Photo: Michel Mallard
Berenice Olmedo (Oaxaca, 1987. Lives in Mexico City) is known for her sculptures and kinetic objects that incorporate prosthetics, orthotics, and materials from the medical field. Her works question the idea of bodily wholeness and address the political dimensions of disability, illness, and care. By reusing technical forms and devices, she reflects on the boundaries between the body, technology, and normativity. Her work has been shown at institutions such as Kunsthalle Basel, ICA Boston, Museo Tamayo and MUCA (Mexico City), CAPC Bordeaux, MMK Frankfurt, Dortmunder Kunstverein, Boros Collection (Berlin), TEA Tenerife, Eres Foundation (Munich), Bemis Center (Omaha), and Krannert Art.
jan-kaps.com/artists/berenice-olmedo


Entre Barros y Fragmentos / Among Mud and Fragments / Lorena Solís Bravo (PE)

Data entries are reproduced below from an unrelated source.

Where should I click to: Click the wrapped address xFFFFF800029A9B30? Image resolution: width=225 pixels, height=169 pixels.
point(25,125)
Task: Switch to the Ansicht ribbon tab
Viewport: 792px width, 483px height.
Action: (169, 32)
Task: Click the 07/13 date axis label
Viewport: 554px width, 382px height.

15,000 US dollar prize money
Entre barros y fragmentos is a decolonial, queer-archaeological project that revives the erased sexual histories embedded in Moche erotic ceramics from northern Peru. Responding to the colonial destruction and censorship of these vessels—many depicting non-binary and same-sex intimacy—the artist uses archival research, Andean epistemologies, and queer feminist theory to expose how heteronormative and colonial biases have shaped archaeological classification. The project retrains artificial intelligence as a tool for counter-archive making: a GAN model is fed images of huacos, field drawings, museum documentation, colonial chronicles, and oral histories in order to generate speculative new ceramic forms that imagine the past that Catholic morality attempted to erase. Rather than reconstructing “truth,” the work embraces speculation as a political method for repairing historical violence and restoring silenced forms of desire, embodiment, and knowledge.
Photo: Lorena Solís Bravo (PE)
Lorena Solís Bravo (1991, Lima) is a visual artist based in Amsterdam whose practice combines film, installation, sculpture, and research. Trained in Film at the London College of Communication and later at the Royal Academy of Art (KABK), they deepened their engagement with decolonial and Indigenous epistemologies through the 2025 Diplomado en Pensamiento Andino y Feminismos Decoloniales (GLEFAS). Maintaining strong research ties to South America, Lorena Solís Bravo frequently collaborates with scientists, local artists, and cultural institutions, with projects emerging from fieldwork in Amazonian and Andean territories. Their work has been exhibited internationally in New York, Bogotá, Amsterdam, and Brno, supported by organizations such as Mondriaan Fonds, Stroom, and AFK. They have completed residencies in Colombia, Slovakia, and South Korea, contributed to a forthcoming Valiz publication on Queer Ecology, and have taught or lectured at institutions including the Rietveld Academy, Kunstinstituut Melly, Waag Amsterdam, and Artez.
www.lorenasolisbravo.com


About Cisneros Fontanals Art Foundation (CIFO)
Ella Fontanals-Cisneros established the non-profit Cisneros Fontanals Art Foundation (CIFO) in 2002. The foundation’s mission is to support and foster cultural understanding and educational dialogue among Latin American artists and global audiences. CIFO serves as a platform for emerging, mid-career and established Latin American artists through the Grants & Commissions Program, including the new CIFO-Ars Electronica Award; the CIFO Collection; and other related art and cultural projects in the United States of America and internationally.